EXERCISE INSTRUCTIONS: In the SQL Server standby guide below, what new name does the Standby SQL Server (pi) get when it is brought online?

DOCUMENT:
******
Load the Service Pack(s) and patches that were loaded on the production SQL Server also using the DisasterRecovery switch option The installation wizard will run and install the updates.
Make sure that all of the SQL Server services are stopped and set their startup type to Manual.
Rename the Standby SQL Server machine back to its original name (pi) and reboot for the change to take effect.
Reconnect the Standby SQL Server machine to the production network.

Setting up Replication

Now that the servers are prepared and the CommCell software has been, installed the replication set and associated replication pairs can be set up and replication started. The replication set and pairs can be either configured manually, or by the use of wizard. Note the destination paths on the target must be set to mimic the source. See ContinuousDataReplicator for more details on installation and configuration of CDR.

At this point the pairs are in sync and all of the initial data has been replicated to the target (pi). The next steps would be to schedule Consistent Recovery Points along with backups of those Recovery Points. This allows for Point-In-Time recovery for the SQL Server with known consistent data. Alternatively, the live data can be utilized which will provide the closest to up to the minute recovery. However, live data will be crash consistent at best and is not guaranteed to be recoverable by SQL Server.

Bring Back the Standby Server

As there are no tight dependencies with Active Directory recovering the SQL Server application on the Standby SQL machine is rather straight forward. If the machines do belong to a domain then you should DELETE the production SQL Server machine (iota) entry from the Active Directory.

Perform the following steps to bring the Standby Server online:

It is likely that the initiation of the fail-over to the Standby SQL Server machine is due to the Production SQL Server crashing but in any case the production server (iota) should be shutdown.
If the machines were domain members then on the Domain Controller using Active Directory Users and Computers delete the entry for the Production SQL Server (iota).
Rename the Standby SQL Server (pi) to the Production SQL Server (iota) and reboot.
In DNS change the IP address of the Production SQL Server (iota) to match the IP address of the Standby SQL Server (pi). By changing the IP address of the original Production SQL Server (iota) to the Standby Server’s address clients will be able to connect to SQL correctly. Replacing the host entry with an alias record will accomplish the same result.
Leave the existing entry for the Standby Exchange server (pi) intact so that the system can be accessed by its original name as well.
At this point the live replica data can be used or a recovery point selected to recover SQL Server. Note that that live data is crash consistent at best and can pre-date the crash point in time due to the asynchronous nature of CDR. However, it will provide the closest to current data for recovery purposes and not require a copy operation since it is in the proper location already. If recovery from the latest replicated data is not desirable or possible due to inconsistencies, then a CRP or backup can be chosen instead. From the CommCell Console browse the CRPs and select the one to be utilized on the Standby Server.
Recovery of CRP data can be done two ways. (Use one method.)
******
DATASET EXCERPT:
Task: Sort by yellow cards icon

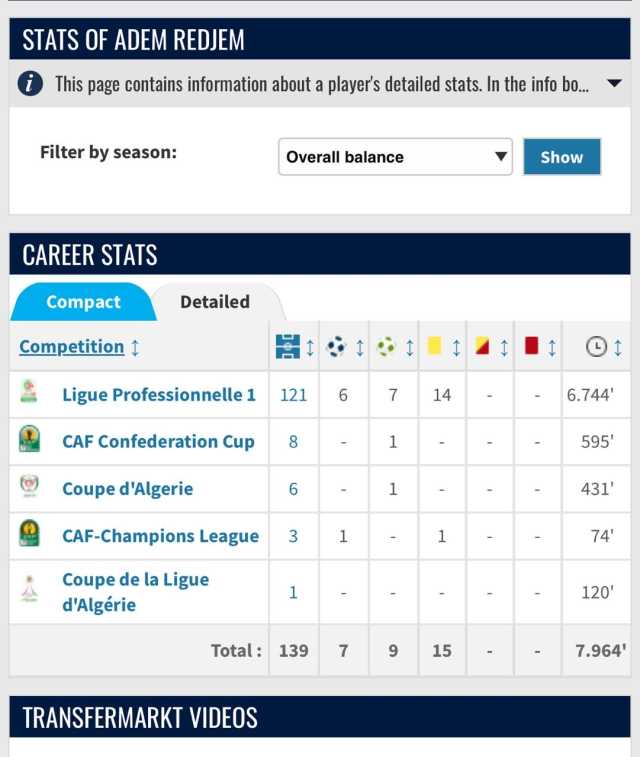Action: coord(434,346)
******
ANSWER TO THIS TASK: It is renamed iota, the name of the Production SQL Server.